EXERCISE PROMPT.
In the part that opens with the line containing "At what (x,y)" and closes with the line containing "overall-marker-bottom is located", swap "screenshot" for "screen capture" and reproduce only those lines with nothing else changed. Leave the pictures out of your answer.

RECORDS FOR PROCESSING.
####################

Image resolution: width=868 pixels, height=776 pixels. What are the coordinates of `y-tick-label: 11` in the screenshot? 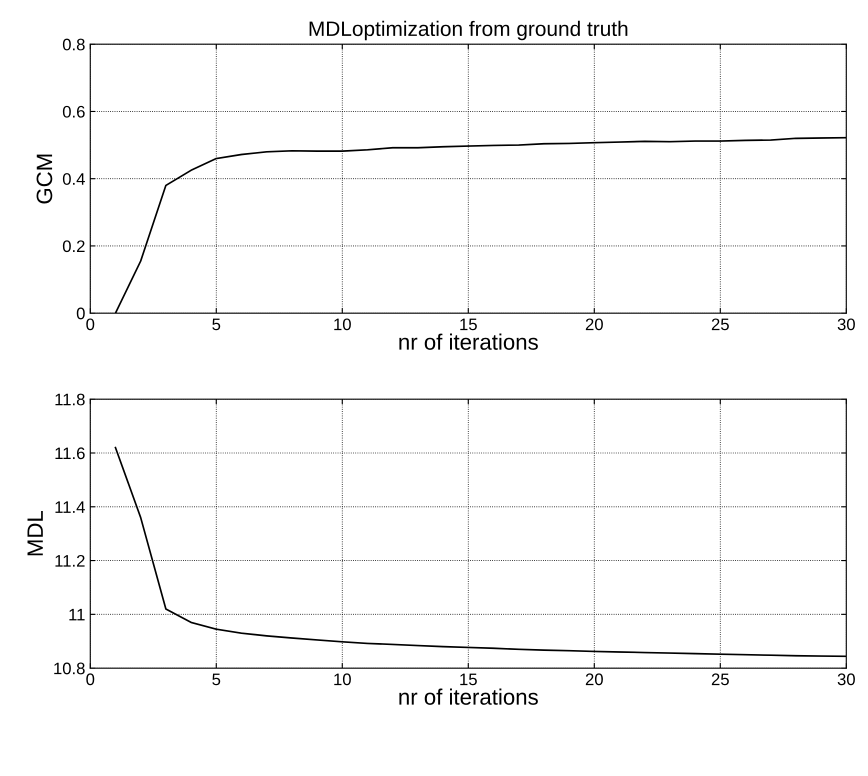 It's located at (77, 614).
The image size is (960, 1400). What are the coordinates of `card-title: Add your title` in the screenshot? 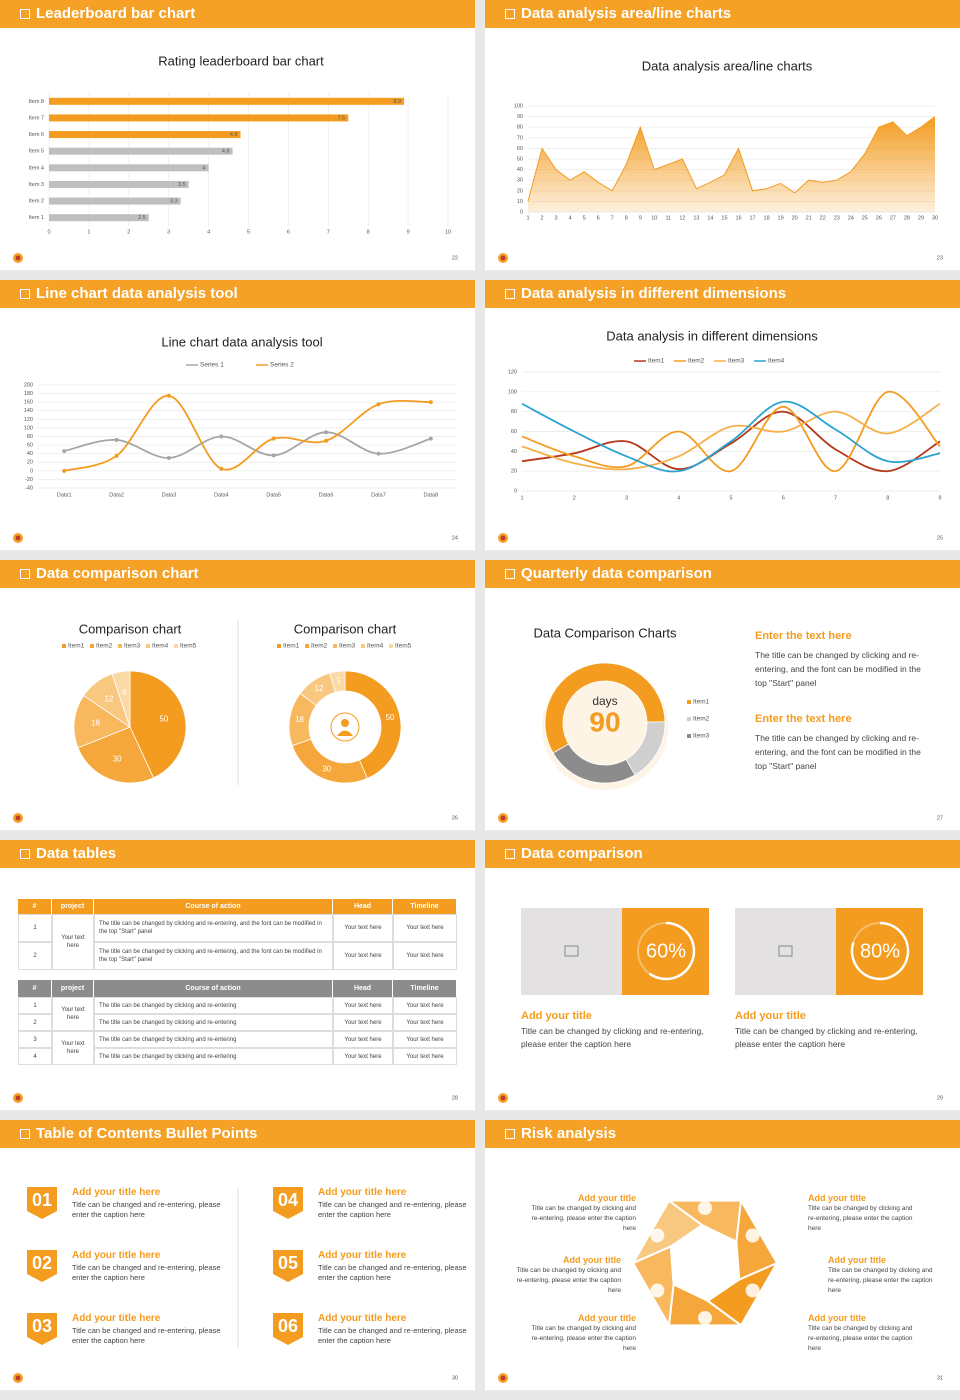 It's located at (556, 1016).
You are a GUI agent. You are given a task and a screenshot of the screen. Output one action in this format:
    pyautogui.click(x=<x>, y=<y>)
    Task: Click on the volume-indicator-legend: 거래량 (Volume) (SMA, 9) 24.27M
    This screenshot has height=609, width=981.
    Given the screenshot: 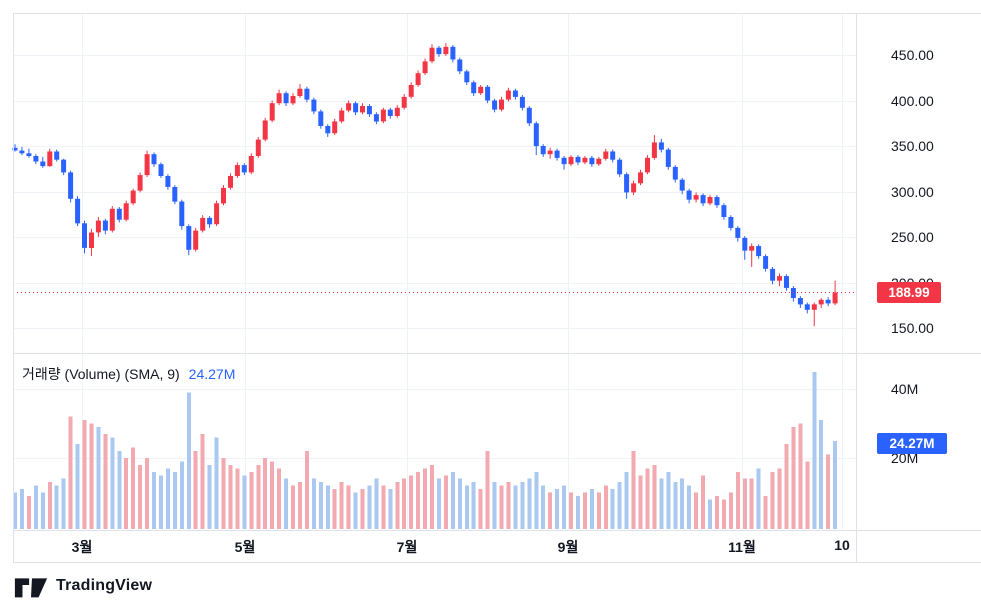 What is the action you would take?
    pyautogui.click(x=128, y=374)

####################

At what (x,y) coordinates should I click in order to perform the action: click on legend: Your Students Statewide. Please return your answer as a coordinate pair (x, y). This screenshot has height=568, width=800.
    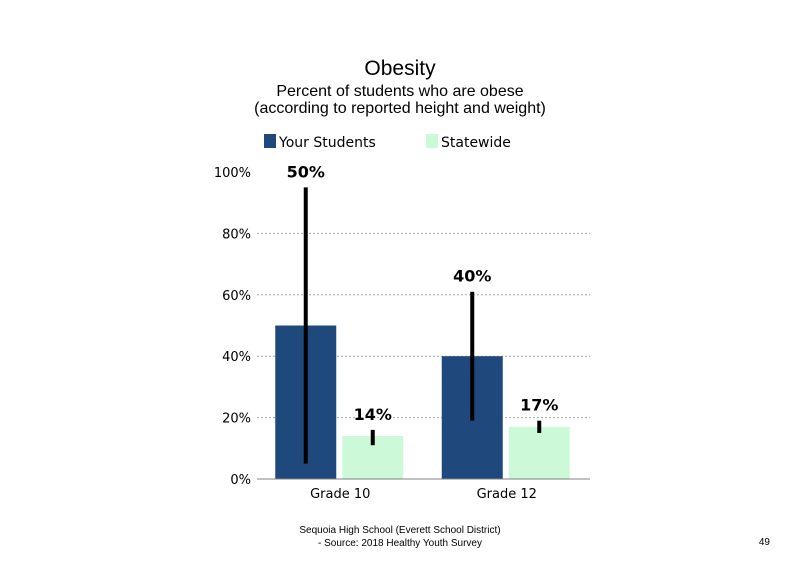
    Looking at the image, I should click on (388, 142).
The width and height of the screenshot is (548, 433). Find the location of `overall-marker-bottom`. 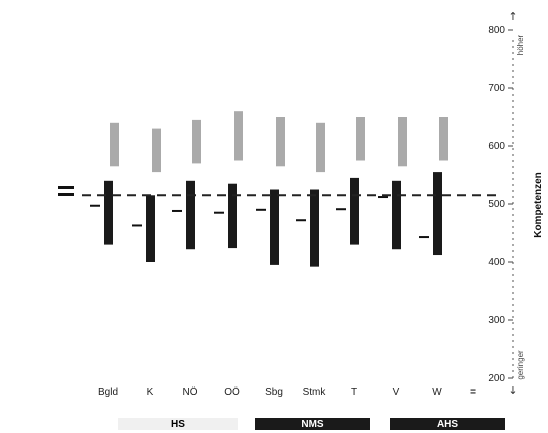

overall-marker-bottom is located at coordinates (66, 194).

####################

EXERCISE RESULT.
At what (x,y) coordinates should I click in order to perform the action: click on legend: Your Students Statewide. Please return your answer as a coordinate pair (x, y). This screen capture has height=568, width=800.
    Looking at the image, I should click on (388, 142).
The width and height of the screen capture is (548, 433). Find the location of `overall-marker-bottom`. 

overall-marker-bottom is located at coordinates (66, 194).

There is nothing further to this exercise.